Reputation: 22975
I have a statistics file like this:
dict-count.txt
apple 15
orange 12
mango 10
apple 1
banana 14
mango 4
I need to count the number of each element and create a dictionary like this: {'orange': 12, 'mango': 14, 'apple': 16, 'banana': 14}
. I do the following to achieve this:
from __future__ import with_statement
with open('dict-count.txt') as f:
lines = f.readlines()
output = {}
for line in lines:
key, val = line.split('\t')
output[key] = output.get(key, 0) + int(val)
print output
I am particularly concerned about this part:
key, val = line.split('\t')
output[key] = output.get(key, 0) + int(val)
Is there a better way to do this?

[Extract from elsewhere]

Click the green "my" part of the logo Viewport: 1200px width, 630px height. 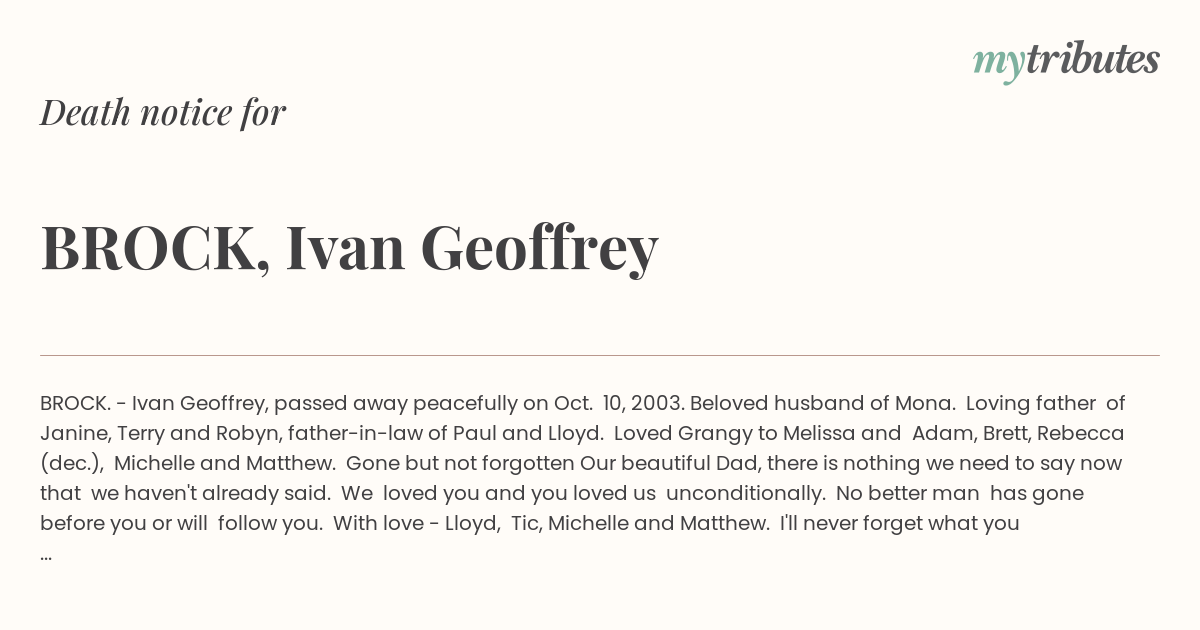tap(998, 62)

Or this is the only way?
Thanks.
Upvotes: 1
Views: 378
Reputation: 76695
For a small file, you can use .readlines()
, but that will slurp the entire contents of the file into memory in one go. You can write this using the file object f
as an iterator; when you iterate it, you get one line of input at a time.
So, the easiest way to write this is to use a defaultdict
as @Amber already showed, but my version doesn't build a list of input lines; it just builds the dictionary as it goes.

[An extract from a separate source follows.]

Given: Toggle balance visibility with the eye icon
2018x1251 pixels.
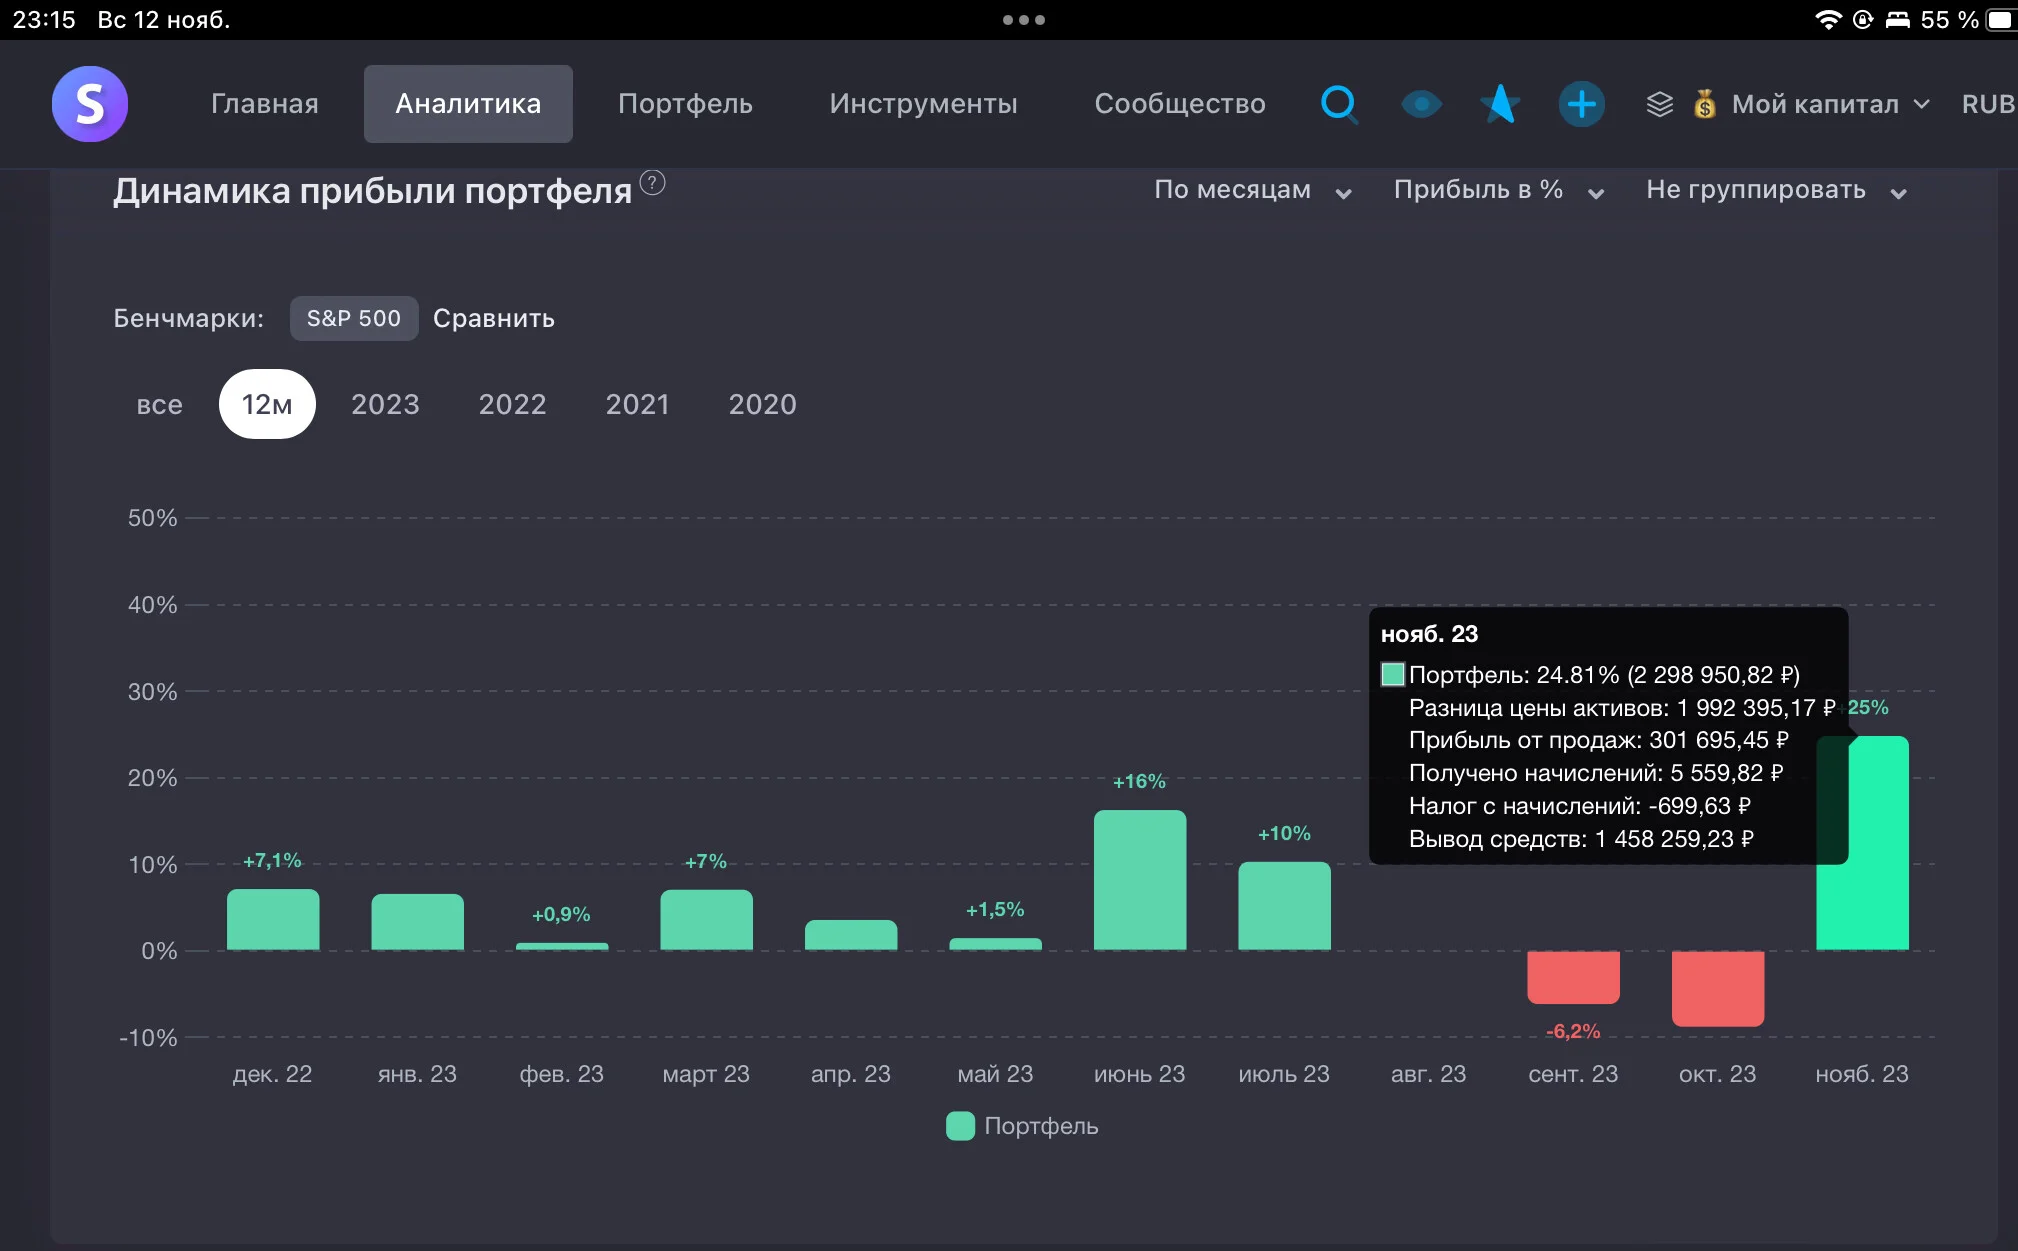Looking at the screenshot, I should pos(1421,104).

I used terse variable names, like d
for the dict instead of output
.
from __future__ import with_statement
from collections import defaultdict
from operator import itemgetter
d = defaultdict(int)
with open('dict-count.txt') as f:
for line in f:
k, v = line.split()
d[k] += int(v)
lst = d.items()
# sort twice: once for alphabetical order, then for frequency (descending).

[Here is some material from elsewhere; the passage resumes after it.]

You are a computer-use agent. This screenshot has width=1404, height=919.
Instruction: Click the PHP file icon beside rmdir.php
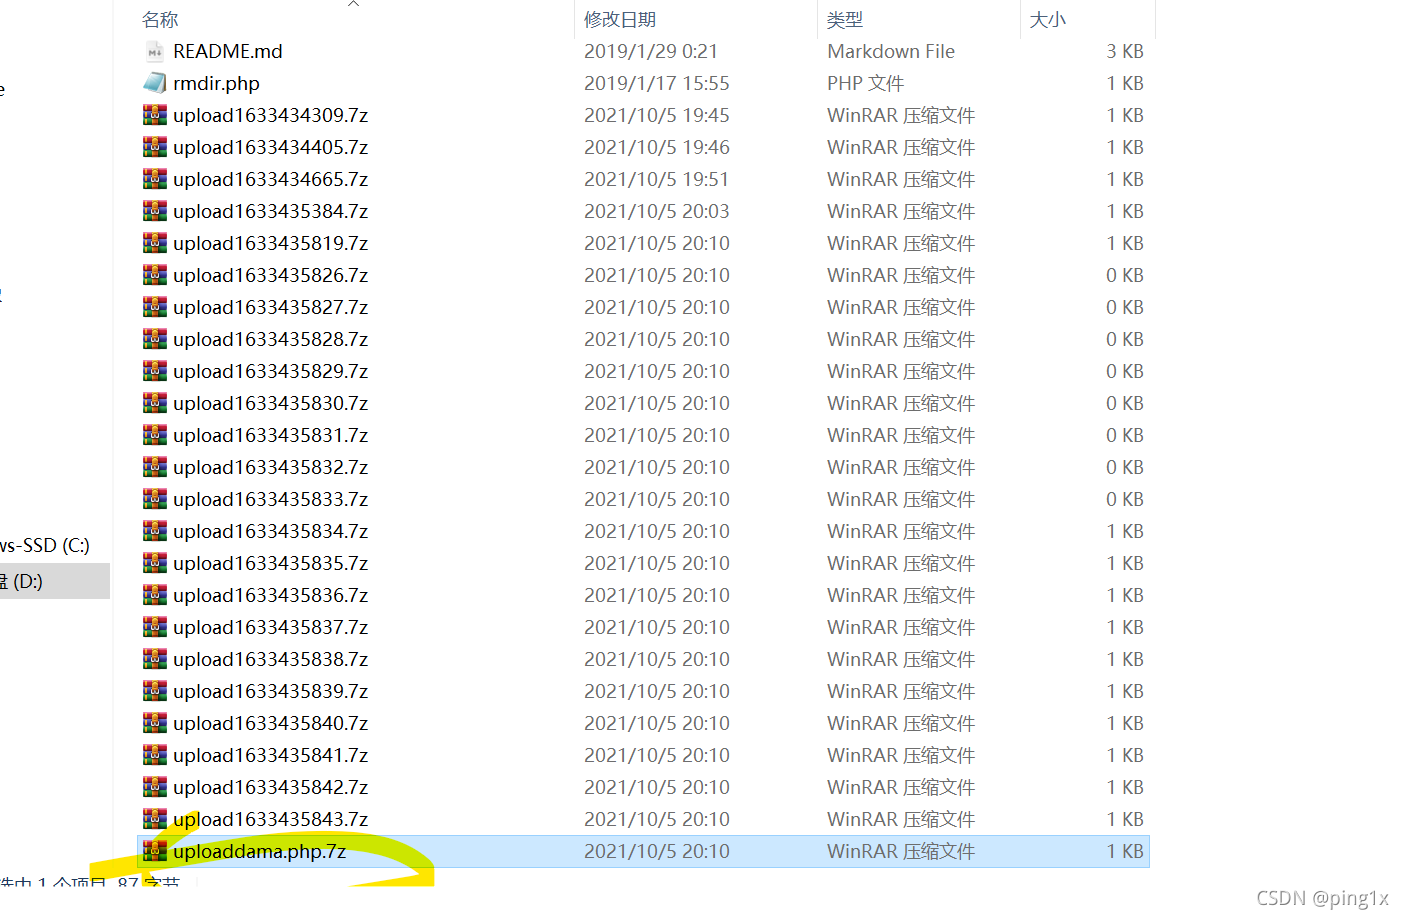155,83
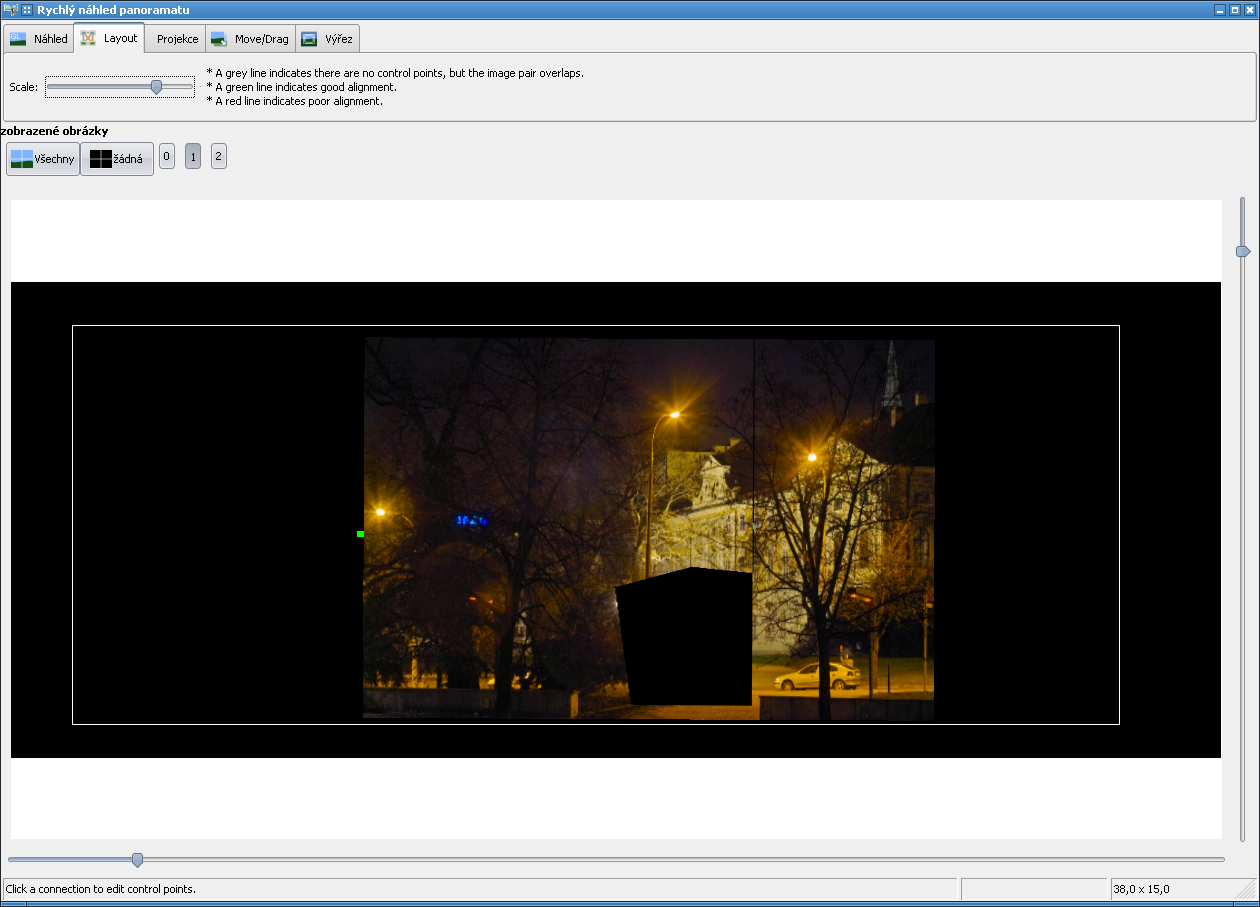Hide all images with žádná button

click(x=117, y=159)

# Because the Python sort is "stable", we will end up with descending
# frequency, but alphabetical order for any frequency values that are equal.
lst.sort(key=itemgetter(0))
lst.sort(key=itemgetter(1), reverse=True)
for key, value in lst:
print("%10s| %d" % (key, value))
Upvotes: 4
Reputation: 526483
Use a defaultdict
:
from __future__ import with_statement
from collections import defaultdict
output = defaultdict(int)
with open('dict-count.txt') as f:
for line in f:
key, val = line.split('\t')
output[key] += int(val)
print output
Upvotes: 3